Private equity coming back, or not?

by
Private equity

There were two stories in The Wall Street Journal on Tuesday about the state of the private equity industry. The problem is that the two stories seemed to contradict each other.

First, there was the piece in Ahead of the Tape:

What seems likely, though, is that there will be plenty more deals if current, unique conditions persist. A buyout binge may fall short of that seen in 2007 but not by much.

The difference, or spread, between yields on Treasury debt and rates for high-yield bonds isn’t as small as in 2007. But the absolute interest rate of high-yield debt is near a record low.

That is because the yield on Treasurys is so much lower today, largely thanks to a superaggressive Federal Reserve. And, notwithstanding a recent retreat that saw large outflows from some popular high-yield exchange-traded funds, individual investors remain desperate for income.

One might think the other side of the equation, investor cash in private-equity funds, is lacking. It isn’t. From 2005 to 2007 alone, some $1.6 trillion was raised by the industry, according to Dealogic. Much of it never got spent. Now fund managers facing a “use it or lose it” situation have an incentive to get deals done.

The confluence of low interest rates, private-equity investors with money burning a hole in their pockets and what remains a decent economic outlook should keep the deals flowing.

But, as past buyout booms have progressed, the deals have gotten sillier: a lower equity contribution, higher valuations and less margin for error.

This one has yet to get started. If the pattern holds, however, the time will come when stock investors should be only too happy to sell. And some of those piling into high-yield debt, or even relatively sophisticated investors with money in private-equity funds, will again make investments they live to regret.

But then, there was the Current Account column, which said just about the opposite. Here are a few clips about that opinion on the state of the buyout market.

The credit boom of 2005-2007 supercharged this trend. As banks and investors fell over themselves to provide financing for takeovers such as the $45 billion purchase of the Texas power producer TXU Corp., deals got bigger and more daring.

That emboldened private-equity executives to raise ever-bigger funds and lured newcomers into the sector. From 2006 to 2008, private-equity funds raised more than $1.8 trillion, nearly three times as much as in the previous three years, according to Preqin.

The financial crisis ended that streak.
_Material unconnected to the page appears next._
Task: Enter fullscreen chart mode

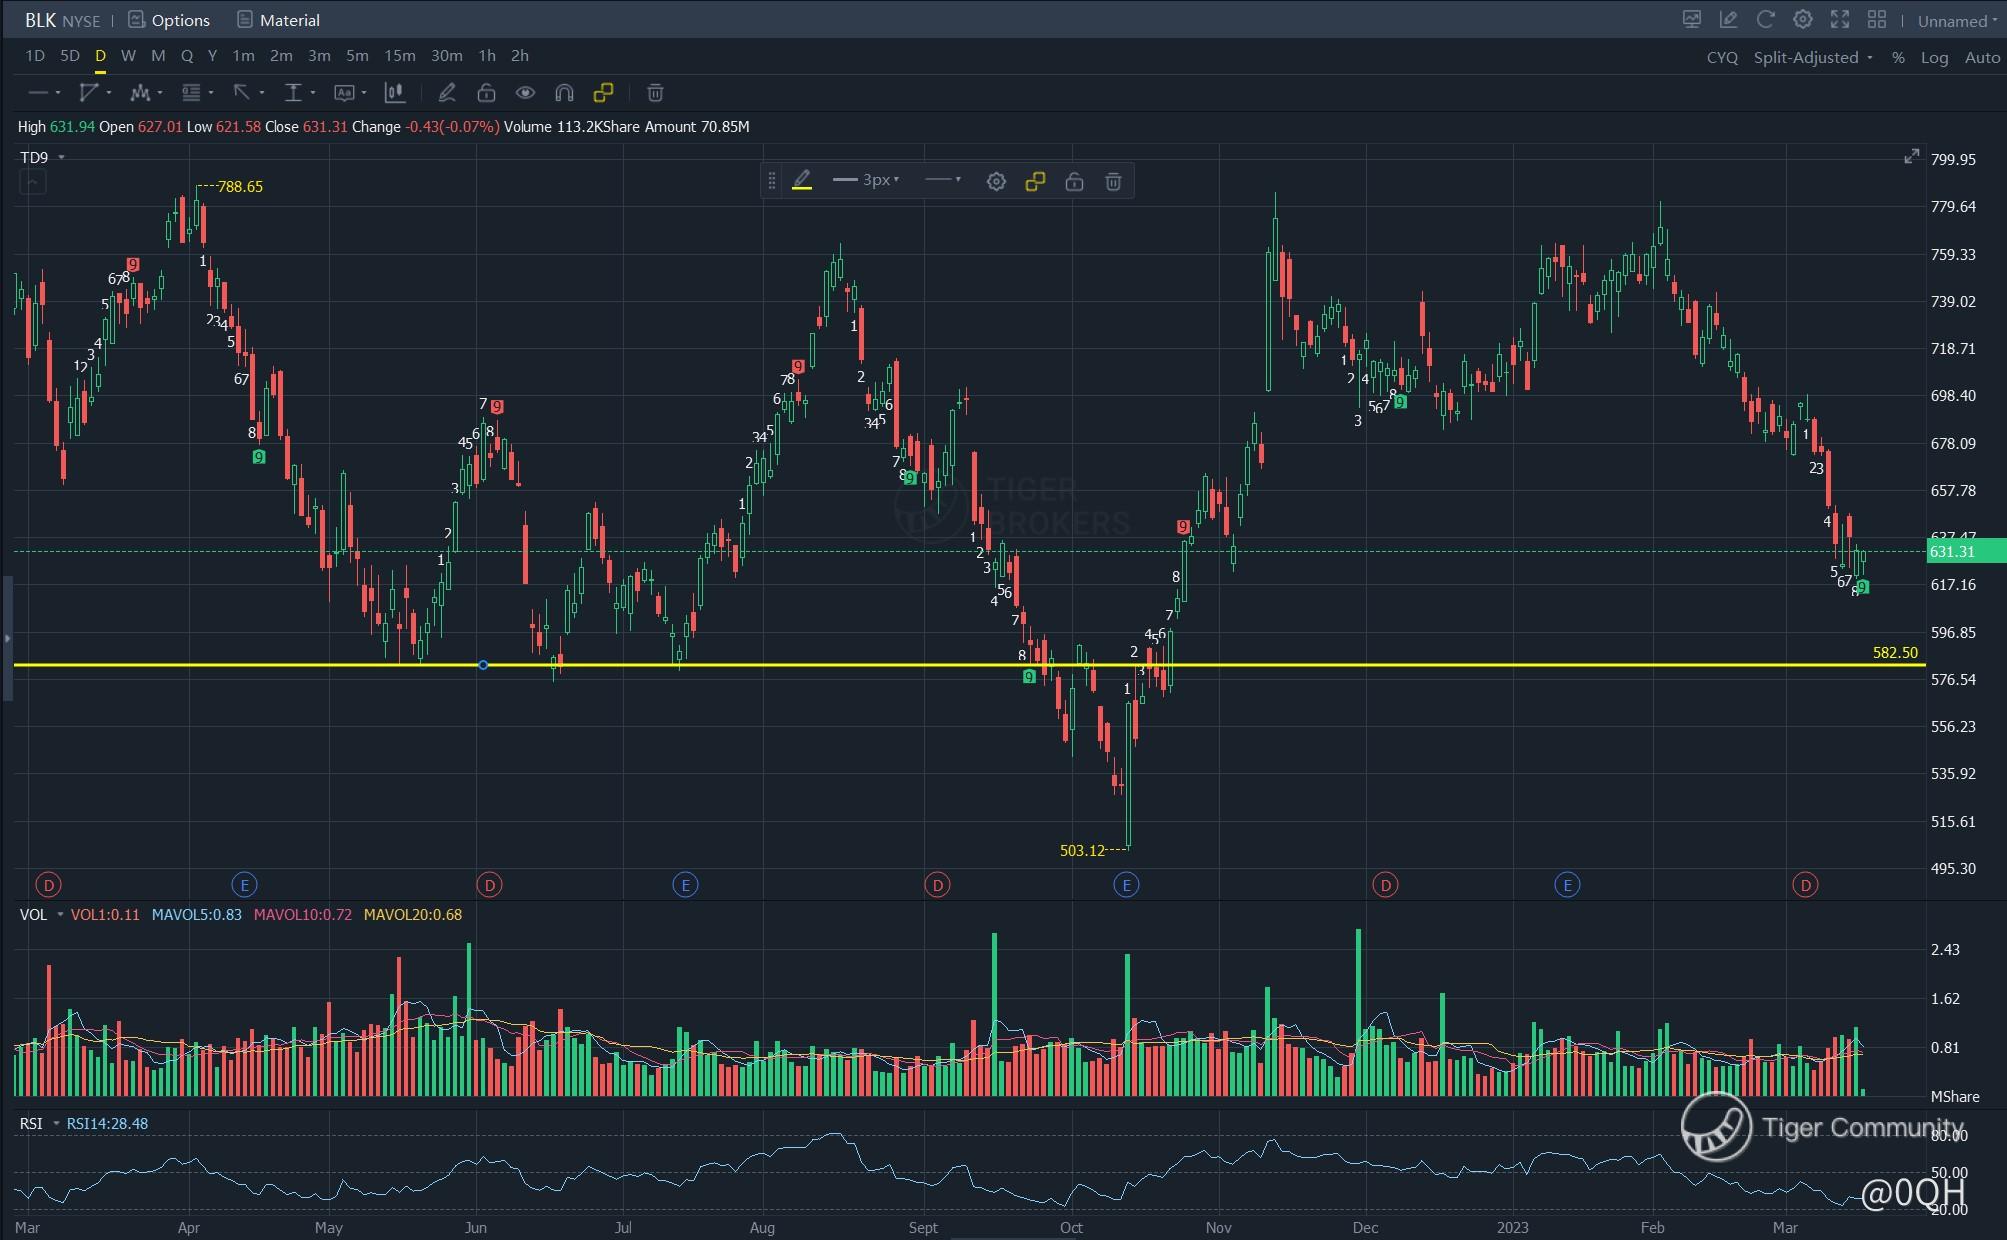Action: (x=1839, y=20)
And the ensuing economic downturn shellacked many of the debt-laden companies acquired in boom times, making it difficult for private-equity owners to sell them.
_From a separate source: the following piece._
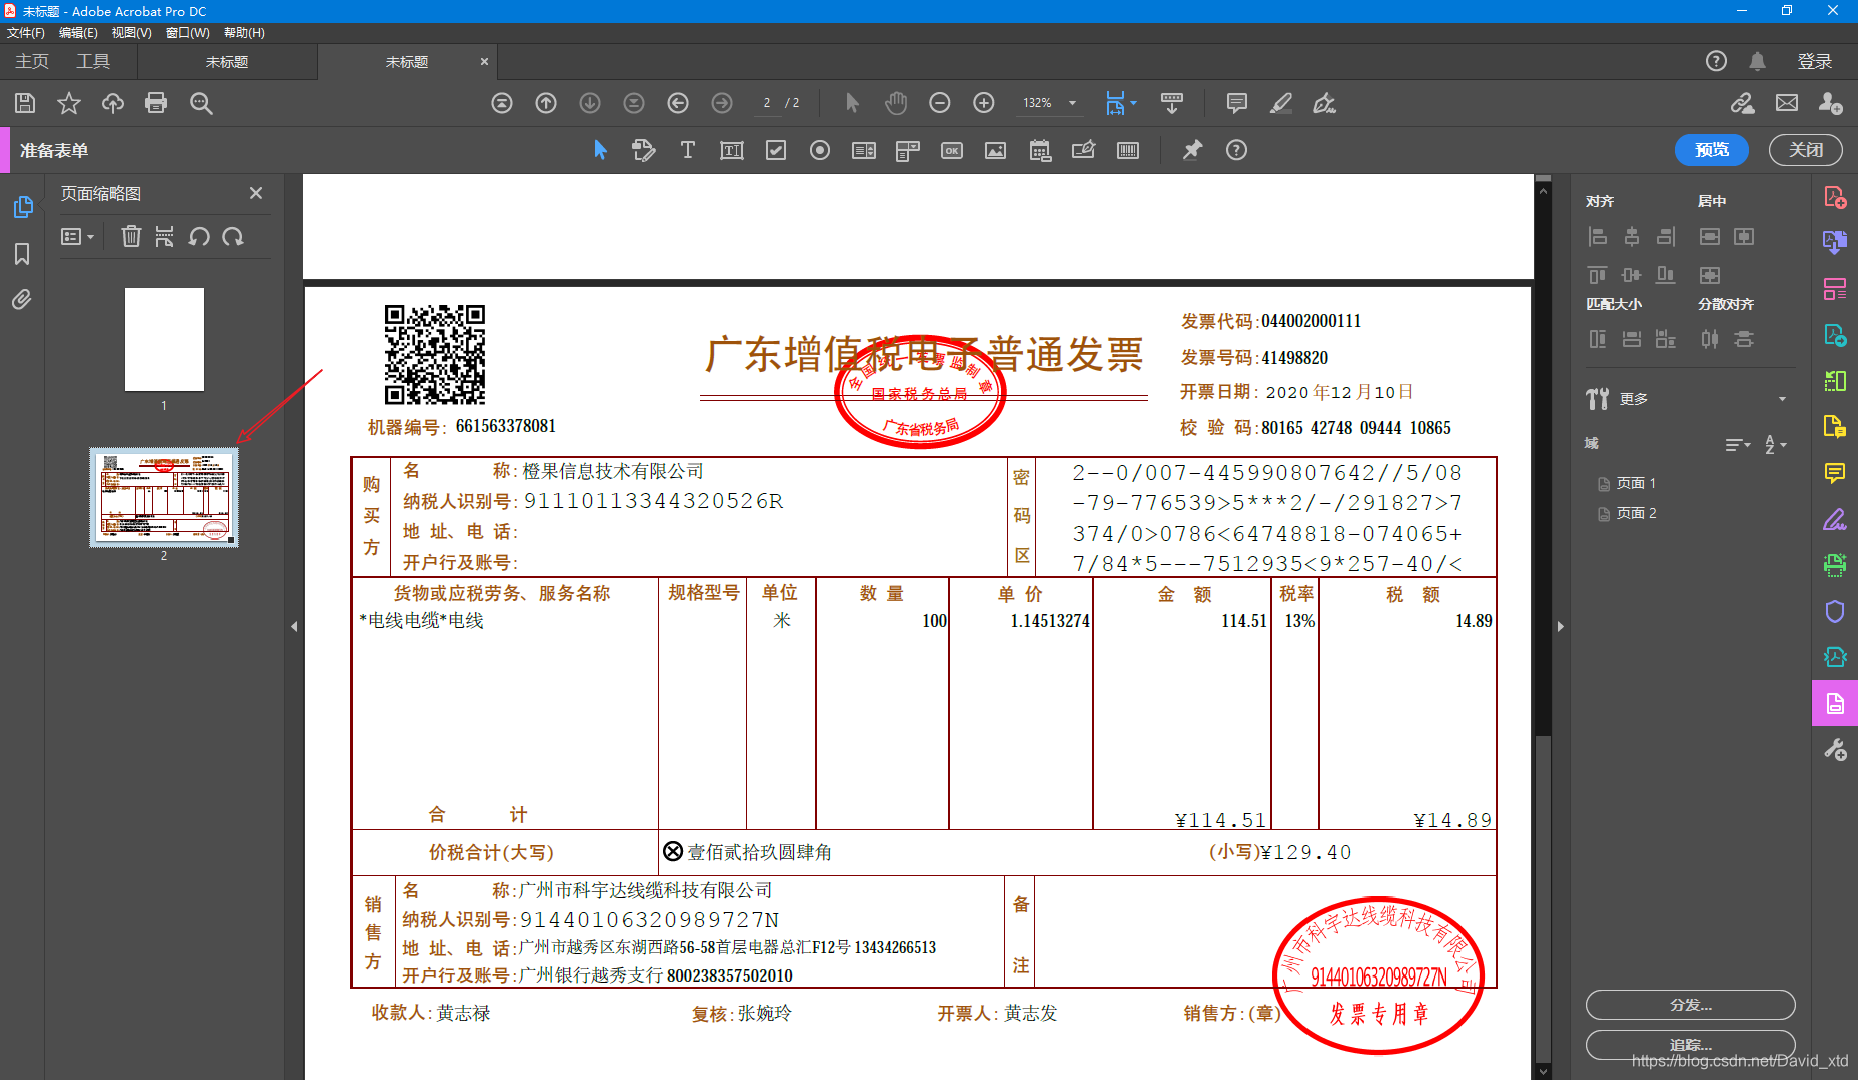
Task: Select the Barcode field tool
Action: pos(1127,150)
The freezing of M&A and capital markets ushered in an era of private-equity hibernation. Larger players like Blackstone Group LP and KKR & Co. diversified into less cyclical areas like hedge funds and asset management. Most of the others struggled on.

The postcrisis stasis is also affecting the supply of available companies. Many struggling funds still own the companies they bought in the 2005-2007 deal binge and may be tempted to pad their return numbers by unloading them.

As for debt, the junk-bond markets that feed buyouts are open and rallying, but banks and investors have been reluctant to let private equity use as much debt as before the crisis.

Those planning the next big M&A bash should bear in mind that there might be fewer, and more sober, private-equity guests.

So buyouts are back? They’re not back? Private equity titans are going to make bigger and riskier deals? Or there are going to be fewer, more thoughtful ones?

After reading this, I’m more confused than ever about the state of the market.